Статья из № 27 (257) от 29 июля 2004 года

Книжная Полка

Тупик как место жительства

Анна САФРОНОВА

Борис Останин — действительно "живая легенда" питерского (точнее, ленинградского) андеграунда, как верно заметил Илья Стогоff в отклике на книгу "Белые флаги", выпущенную Санкт-Петербургской "Амфорой" в нынешнем году. Однако Борис Останин не стал делать литературной карьеры как летописец андеграунда, его книга — это разрозненные заметки, мысли, афоризмы. Именно так Борс Останин писал всегда, и в таком же духе — его предыдущая книга "Пунктиры" (2000 г.).

Составление своей новой книги Останин полностью доверил В. Лапицкому, А. Секацкому и Б. Мартынову, дав разрешение на любые сокращения. В предисловии Мартынов пишет: "Из-за чрезмерного объёма "литературного наследия" нам пришлось этим разрешением воспользоваться и изрядно сократить текст (особенно бытовые зарисовки), иначе говоря — пренебречь давнишним замыслом Б. О. о "серийной" и "фоновой" литературе с многочисленными повторами (то дословными, то с ничтожными изменениями) одних и тех же мыслей и описаний". Среди нескольких жестковато-четких (по отношению к романтическому, в общем-то, автору) характеристик Мартынова есть и такая: "…сознательное растворение автора в языке, отказ от психологической и идеологической целостности, превращение писателя в "машину по производству словесного мусора".
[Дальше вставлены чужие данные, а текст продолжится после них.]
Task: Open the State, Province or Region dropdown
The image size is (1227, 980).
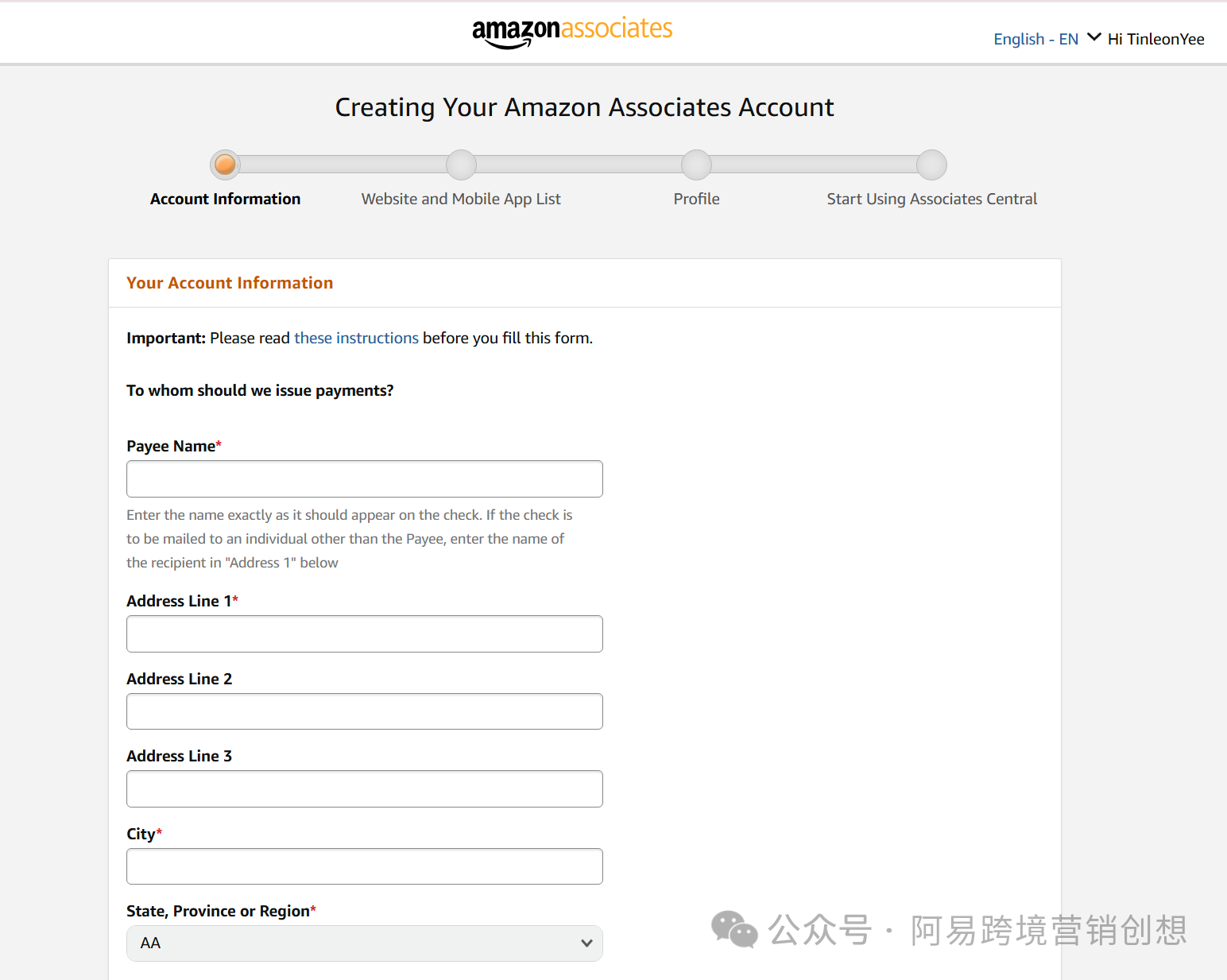Action: pyautogui.click(x=364, y=943)
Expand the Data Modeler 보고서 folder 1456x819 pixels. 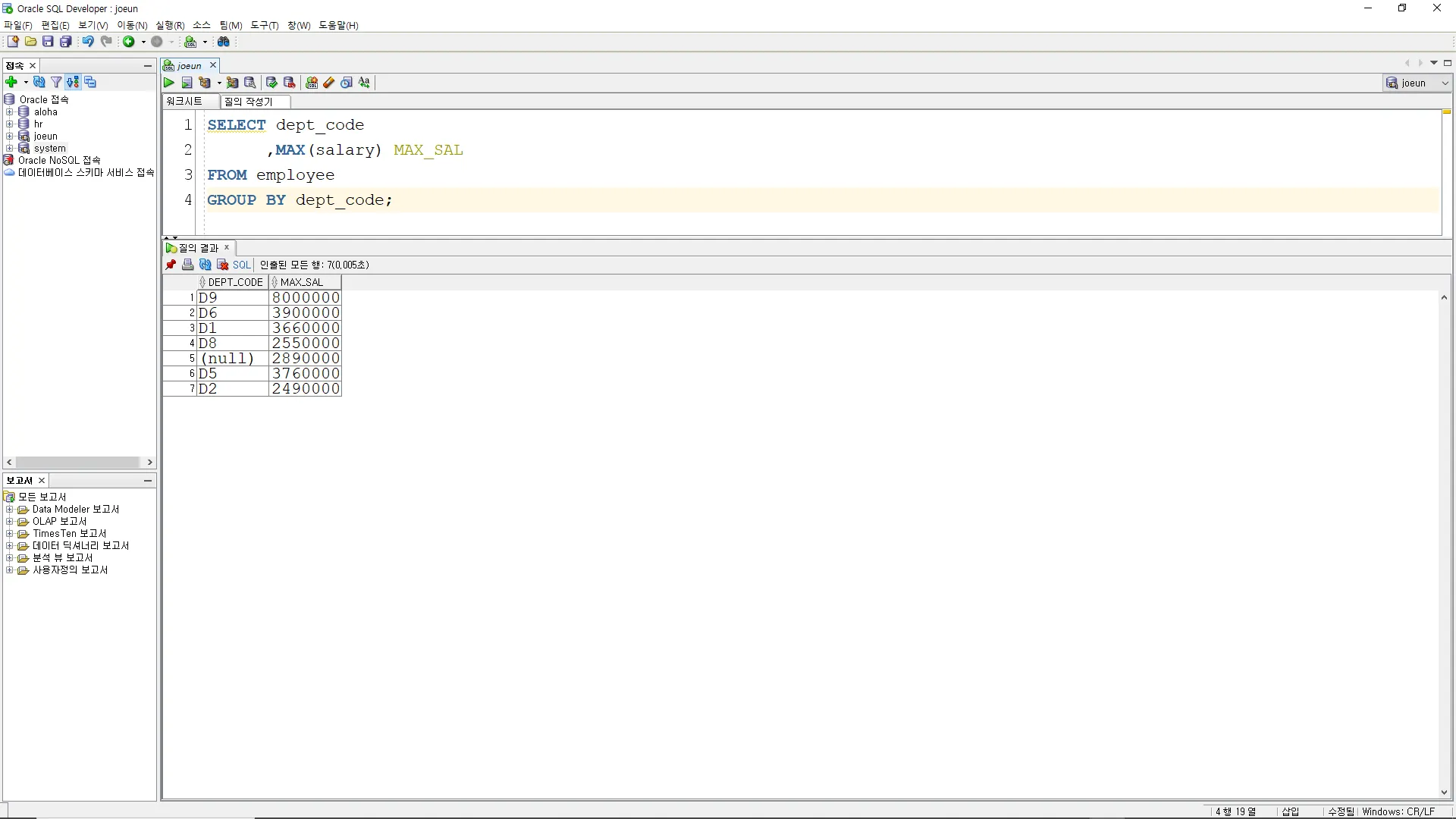10,510
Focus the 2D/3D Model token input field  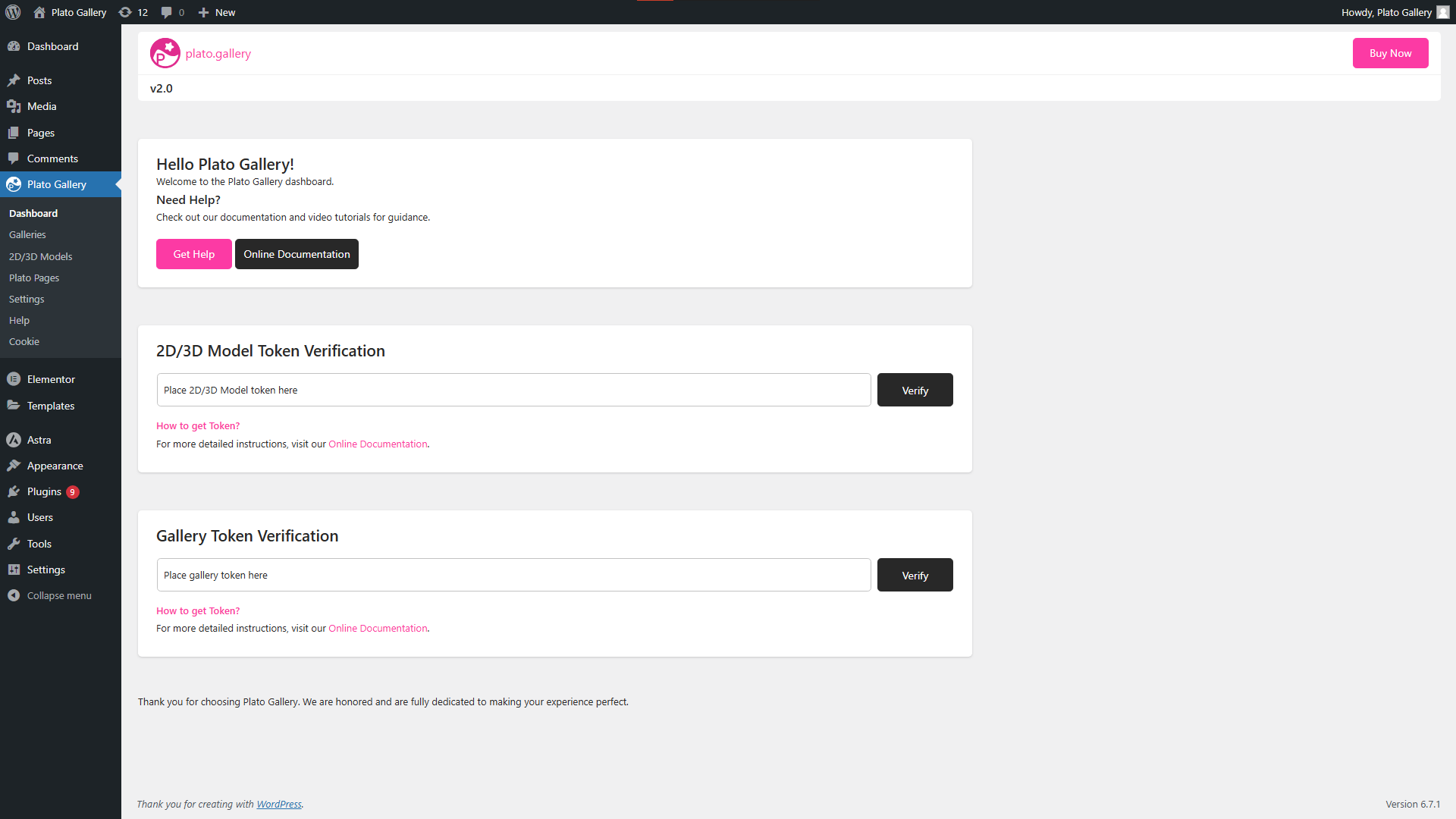(x=513, y=390)
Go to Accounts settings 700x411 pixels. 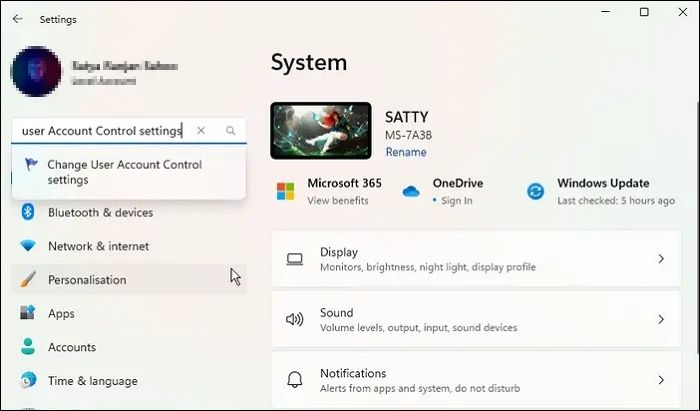pos(72,348)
Думаю, не было нужды рационально умалять Останина: он сам прекрасно это сделал. Из останинских записей: "Неглубокость моей мысли уже давно не повергает меня в уныние, и значит, моё положение воистину безнадёжно"; "Моя жизнь напоминает мой почерк: такая же ординарная и неизменная"; "Кажется, у моей музы не лира в руках, а однострунная балалайка". И уж совсем мрачно: "Ноль пишем, ноль в уме. (результат моей жизни)".

Конечно же, в самоумалении Останина есть розановский дух и розановская традиция — совершенно отчетливая и, безусловно, осознаваемая — отсюда множественные апелляции к Розанову, как прямые, так и скрытые: "Непрерывность боли. Боль, как и страсть, позволяет преодолеть разрывы и провалы мыслительных операций; подобно воде и воздуху, боль непрерывна".

Возможность сравнения с Розановым лежит на поверхности, и грех ею не воспользоваться: розановские разрывы, на одном дыхании написанные строки, стремление поймать мимолетность жизни… Но есть глобальная разница. Если Розанов ловит "настоящие" мимолетности, то Останин углублен в прошлое, что характерно для людей из андеграунда, чувствующих себя чужими в постандеграундной ситуации: "Не смог бы, пожалуй, стать огородником: созидание жизни (культурные растения) неотъемлемо связано здесь с уничтожением жизни (сорняки). Мелочь, конечно, нетрудно преодолеть, но всё-таки, что ни говори, атмосфера: убей одно, чтобы жило другое. Военный реализм"; "Я понимаю, что взаимное пожирание — закон жизни, но участвовать в нём не желаю, жизнь постараюсь провести на обочине (пожирания)". Останин не просто позиционирует себя как "человека из прошлого", он действительно таким себя ощущает и описывает: "Научиться говорить (и вести себя) в прошедшем времени"; “Жизнь, протекающая как давно прошедшее… и соответствующее отношение к ней — праздного или тоскующего книгочея". Между тем "тоскующий книгочей" не бесстрастен, а весьма и весьма ехиден. Одной намеренной орфографической ошибкой он превращает слово в афоризм: "Писсатель", — и слово свистит и ругается. Влюбленная внимательность Останина к языку сомнению не подлежит: "Мастер и смерть: на одних костях-согласных". Так что не все так уж и плохо. Один из его афоризмов: "Это, безусловно, тупик; но чем тупик плох как место жительства?"